All parameter selection and workflow orchestration are automated, reducing setup times from hours to seconds.

5. Benchmarks and Representative Case Studies

Empirical benchmarks demonstrate substantial acceleration and reliability:

• Workflow setup time: Preparation for ten diverse materials (Al, Si, GaAs, MgO, NiO, TiO₂, MoS₂, LaCoO₃, La₂NiO₄, Cu) was completed in <30 seconds using Masgent’s AI mode, versus 1–3 hours manually.
• MLP accuracy and speed: Mean energy errors $|E_{\text{MLP}} - E_{\text{DFT}}| \lesssim 100$ meV/atom; speedups of $10^3$–$10^4$× for supercells of 8 to 1024 atoms, with MatterSim fastest.
• Case studies:
  • ENCUT convergence for Al: $\Delta E < 1$ meV/atom at ENCUT ≈ 400 eV.
  • EOS fitting for La₂NiO₄: $V_0 = 97.07$ ų.
  • NEB for La₂NiO₄ oxygen migration: barrier $A_e = 1082.7$ meV.
  • Elastic constants for Cu: $C_{11} = 216.6$ GPa, $C_{12} = 151.7$ GPa, $C_{44} = 105.9$ GPa.
  • ML model (Al–Co–Cr–Fe–Ni formation enthalpy): final $\text{RMSE}_{\text{train}} \approx 1.48$ eV/atom, $\text{RMSE}_{\text{val}} \approx 4.98$ eV/atom, $R^2 > 0.89$.

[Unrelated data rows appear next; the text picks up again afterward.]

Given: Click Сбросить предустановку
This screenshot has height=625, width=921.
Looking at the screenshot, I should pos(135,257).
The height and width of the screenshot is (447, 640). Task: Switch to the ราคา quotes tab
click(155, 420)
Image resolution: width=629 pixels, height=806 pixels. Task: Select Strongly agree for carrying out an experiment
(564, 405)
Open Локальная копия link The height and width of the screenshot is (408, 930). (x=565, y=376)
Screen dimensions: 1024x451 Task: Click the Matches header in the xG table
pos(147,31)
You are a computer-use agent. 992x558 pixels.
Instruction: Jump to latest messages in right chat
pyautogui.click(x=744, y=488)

These results indicate reliable agreement between automated and manual workflows and demonstrate effective use of ML model acceleration within domain coverage.

6. Protocol Standardization, Democratization, and Best Practices

Masgent enforces strong protocol standardization for VASP inputs using community-validated templates (Materials Project sets), directory structure, and naming conventions for reproducibility. Only physically meaningful, strictly validated parameters are accepted via Pydantic schemas.

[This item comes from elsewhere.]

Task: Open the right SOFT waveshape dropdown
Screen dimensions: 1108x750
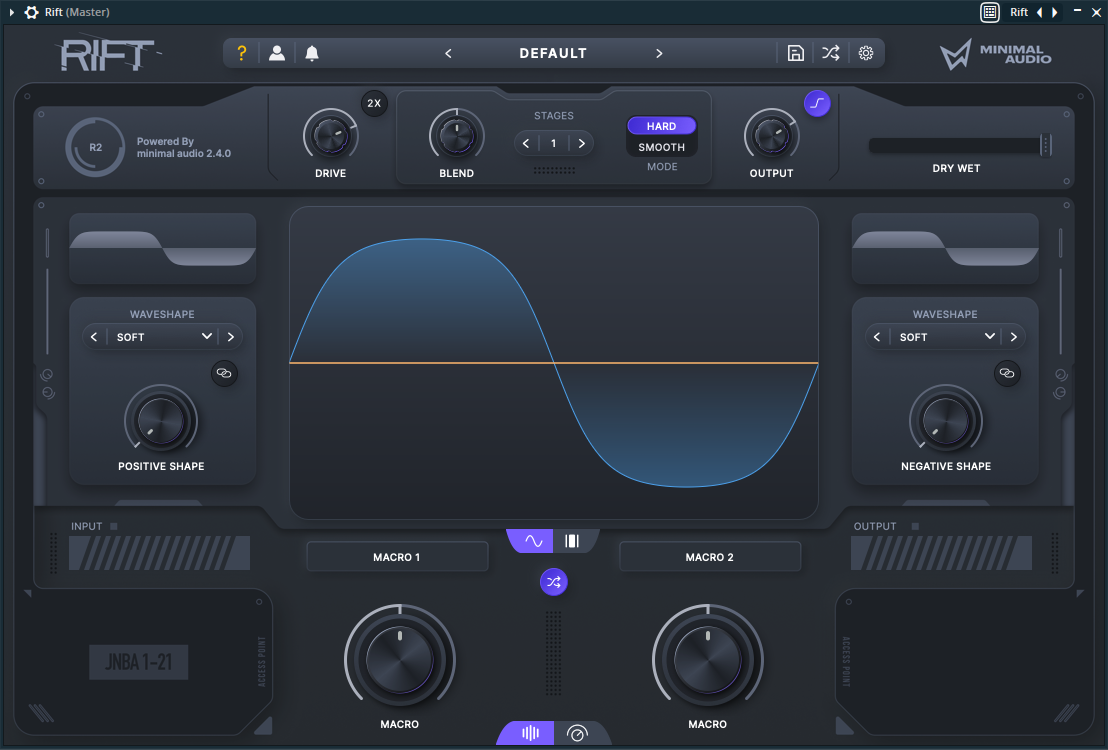Action: (944, 336)
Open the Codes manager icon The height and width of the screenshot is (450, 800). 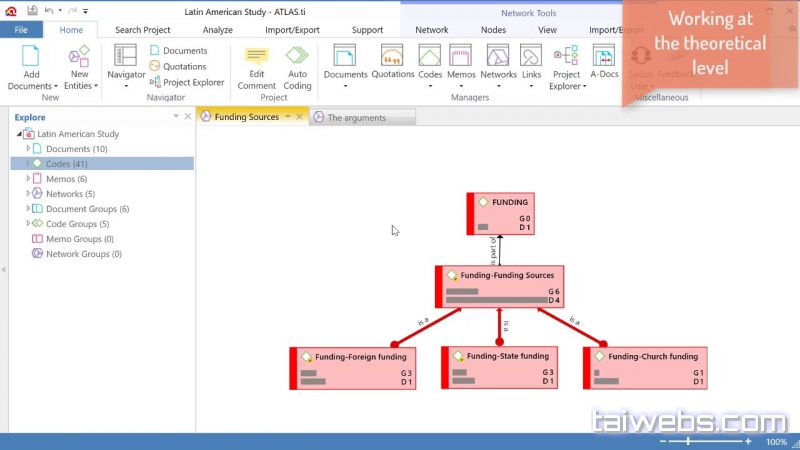(430, 56)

Democratization arises from the natural-language interface, which reduces scripting and HPC expertise requirements and supports broad accessibility for students and non-experts. Shared session logs and structured workflows enhance collaboration and knowledge transfer.

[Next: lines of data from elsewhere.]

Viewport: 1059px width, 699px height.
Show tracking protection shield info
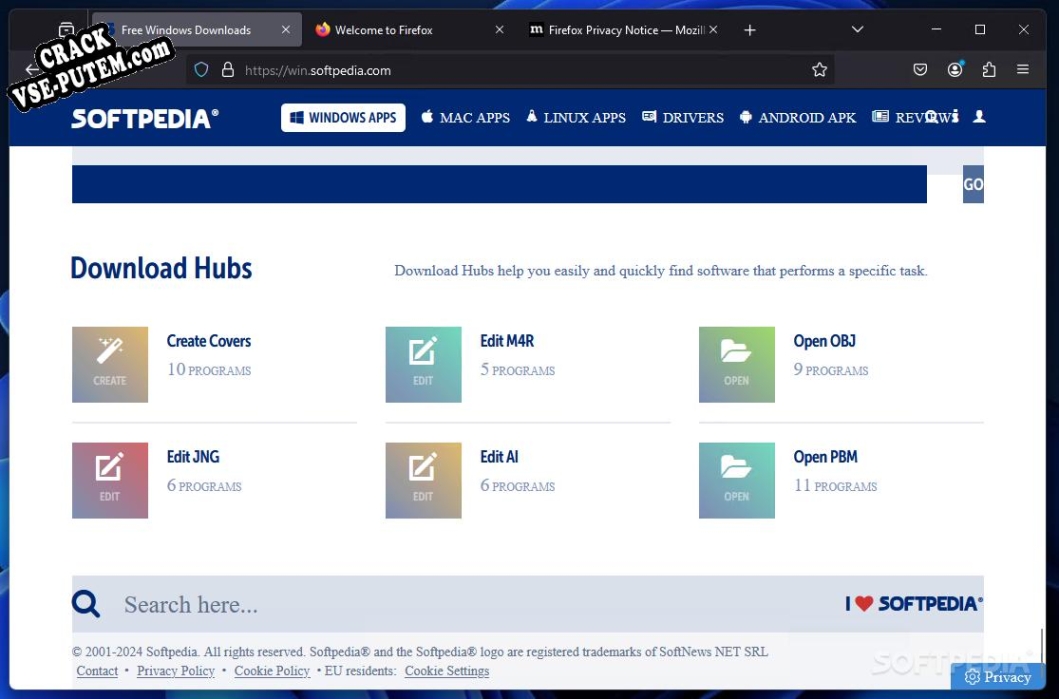pos(201,70)
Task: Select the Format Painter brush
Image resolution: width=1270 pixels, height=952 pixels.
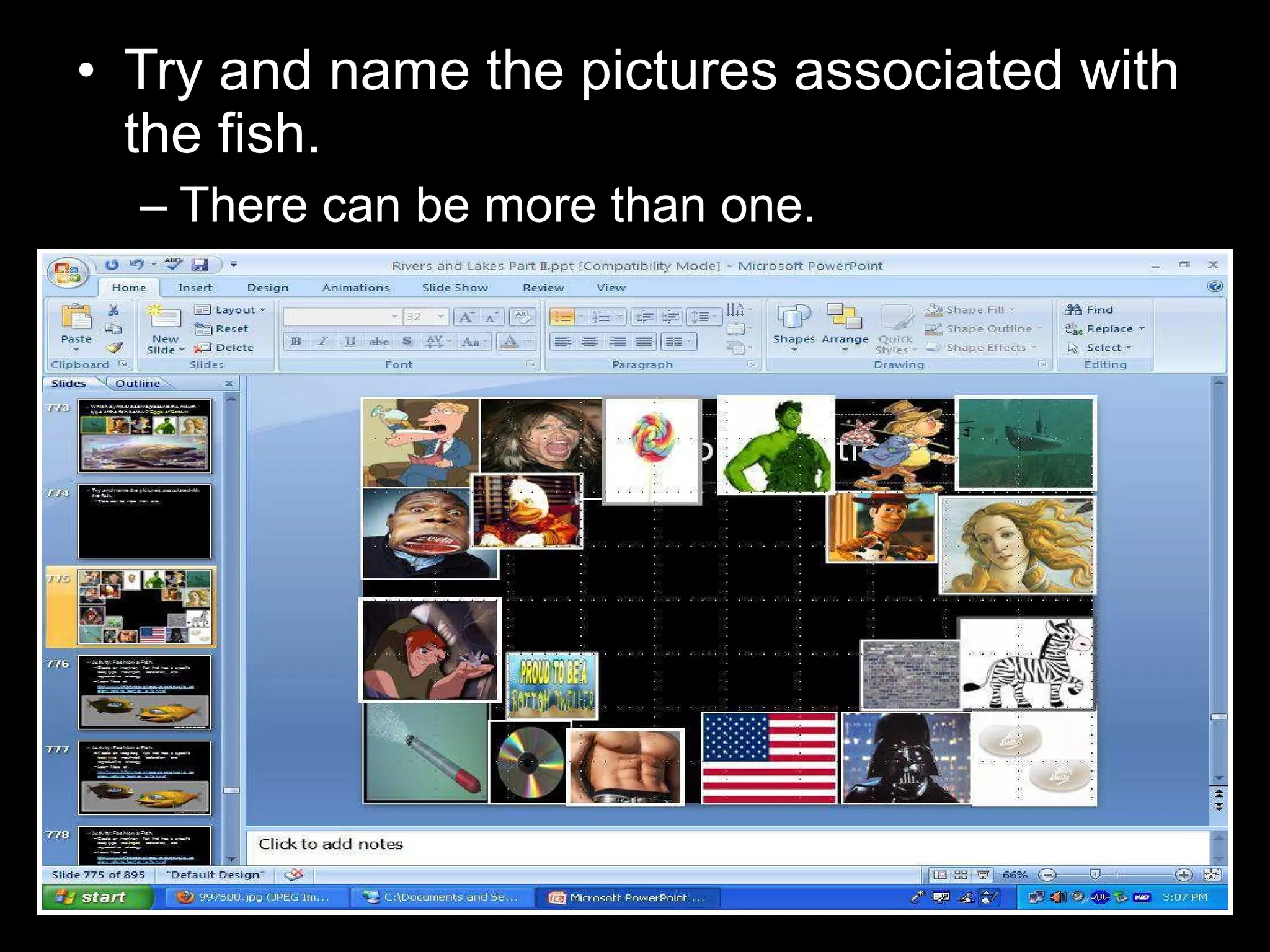Action: point(114,348)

Recommended best practices:

• Confirm key AI-agent assumptions, particularly for convergence criteria and defect specification.
• Validate MLP predictions against DFT reference points before large-scale screening.
• Select MLP engines appropriate to material domain; user-supplied potentials recommended for out-of-domain cases.
• Employ rigorous session tracking (transcripts, directory snapshots) for reproducibility.
• Integrate Masgent-generated scripts with production workflow managers (e.g., FireWorks) and implement error-handling for HPC scaling.

7. Impact and Future Directions

Masgent represents a significant advancement in computational materials science by integrating structure manipulation, DFT automation, MLP acceleration, and lightweight ML tools within an AI-native environment. Standardized protocols and accessible interfaces promote reproducibility, rapid hypothesis testing, and reduce entry barriers for both new and experienced researchers. Plausible implications include further extensions to phonon workflows, automated job execution, and expanding the supported MLP/ML models, enhancing Masgent’s role as a next-generation materials simulation assistant (Liu et al., 28 Dec 2025).